It is not a rejection of modernity, nor a dismissal of younger audiences. It is, instead, a lament for access and attention, the slow replacement of deep engagement with constant distraction. Dench’s concern is not framed as moral panic, but as a practical worry: that the pathways into creative life may simply be narrowing, crowded out by louder, faster, easier forms of consumption.
Her advice to young actors reflects the same seriousness of purpose. “Firstly, there is no point being an actor unless you’ve got enormous energy,” she said. For Dench, performance is not self-expression for its own sake; it is a responsibility. “The audience have paid to see a particular production, and it is our duty to tell the story to the best of our ability.”
That sense of duty is rooted in lived experience. Recalling her time playing Ophelia at the Old Vic, Dench described breaking down onstage. “I remember playing Ophelia at the Old Vic when the Asian flu epidemic was rife and coming on and crying all the way through one scene early on in the play.” The response was swift and unsentimental. “I was told off severely after the scene and reminded that the audience had come to see Hamlet without the extra bits added from me.”
The lesson, delivered plainly and without romance, still holds. “If you can’t perform if you are not well, let your understudy go on.”
In Tea With Judi Dench, those philosophies sit alongside warmth and reflection as she revisits her career with Branagh, a creative partnership defined by mutual respect and shared devotion to Shakespeare. Asked if there was anything she would revisit, Dench’s answer was immediate. “I would revisit any role of Shakespeare that I have played, as I feel I never explored it entirely by the end of the run.”

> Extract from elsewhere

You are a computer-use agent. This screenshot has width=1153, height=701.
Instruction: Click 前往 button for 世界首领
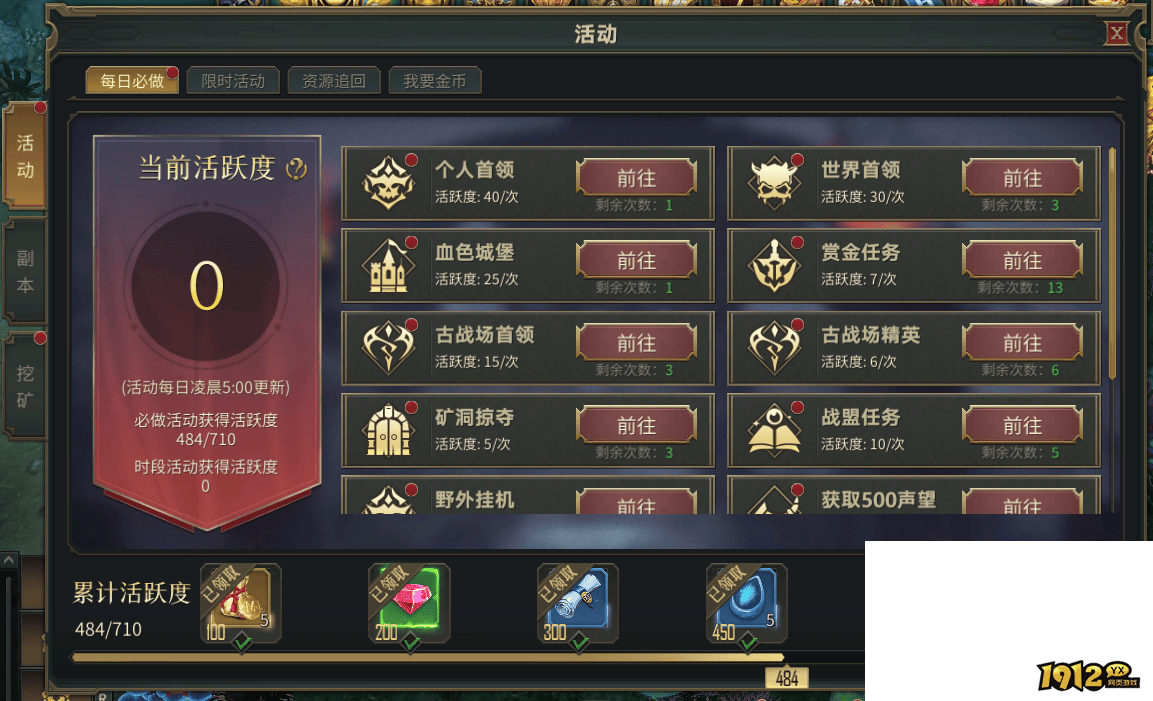tap(1022, 178)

There is no sense of completion in her voice, only curiosity. “As my passion is Shakespeare and his plays, I would welcome the challenge to play any part in any play, anything opposite Ken Branagh.”
It is a fitting note: concern for the future, grounded in discipline, sustained by love for the work itself. Tea With Judi Dench airs on 22 December on Sky Arts, Freeview and Now, not as a farewell, but as a conversation still very much in motion.